Von der Mockbuster-Schmiede Asylum kennt man es, dass fette Hollywoodproduktionen mit einem Versatz von wenigen Monaten kopiert und unter ähnlichem Titel auf den Markt geworfen werden. Im vorliegenden Fall lag das Drehbuch von Matt Naylor jedoch gleich zwei Studios vor. Während die koreanische Version „#am Leben“ bereits viele Kritiker und Genrefans überzeugen konnte, fällt die Variante von Regisseur Johnny Martin deutlich schmaler aus.
An einem Mittag, direkt nach einem One-Night-Stand, erfährt es der allein lebende Surfer Aidan (Tyler Posey) aus dem Fernsehen: Eine Epidemie hat sich rasend schnell verbreitet und die Infizierten jagen wie Zombies hinter den Gesunden her. Über Wochen verbarrikadiert sich Aidan in seiner Wohnung und hat die Hoffnung fast schon aufgegeben, als er schräg gegenüber mit Eva (Summer Spiro) eine weitere Überlebende entdeckt…
Die Geschichte umfasst drei wesentliche Elemente und besteht von daher aus verschiedenen Schwerpunkten: Der erste Teil thematisiert die Isolation und kann als reines Kammerspiel betrachtet werden, dann gesellen sich Elemente einer Romanze hinzu, wogegen es im finalen Part vorrangig um Action und die Auseinandersetzung mit den Infizierten geht.

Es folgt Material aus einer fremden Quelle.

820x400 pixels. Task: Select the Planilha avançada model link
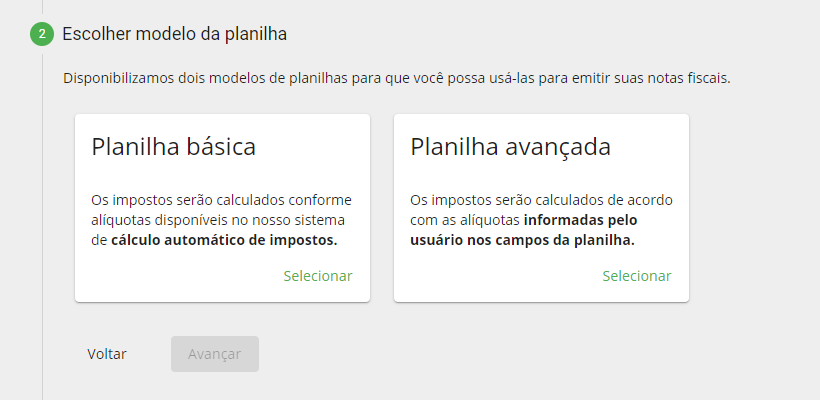[x=637, y=276]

Leider bringt Posey nicht genügend Charisma mit, um die erste halbe Stunde ohne Längen über die Bühne zu bringen. Trotz Videotagebuch erfährt man nur vage Hintergründe, während nagende Themen wie Einsamkeit, Isolation und Lagekoller kaum in die Tiefe gehen. Mit dem Entdecken der Nachbarin (wie unaufmerksam muss jemand sein, diese erst nach über 40 Tagen zu erblicken) kommt schließlich Bewegung ins Spiel und die Idee, via Texttafeln zu kommunizieren, bringt kleine emotionale Lichtblicke mit sich.
Action ist eigentlich das Steckenpferd von Regisseur Johnny Martin, der bereits früh als Stuntman in Großproduktionen wie „Stirb Langsam 4.0“ oder „Titanic“ unterwegs war, doch hier schien ihm augenscheinlich das Budget für den großen Rumms gefehlt zu haben. Zwar sind die Konfrontationen recht temporeich in Szene gesetzt und ein wenig Blutvergießen ist ebenfalls auszumachen, doch die großen Schauwerte bleiben, trotz einiger Kletterpartien und Innenhofaction aus.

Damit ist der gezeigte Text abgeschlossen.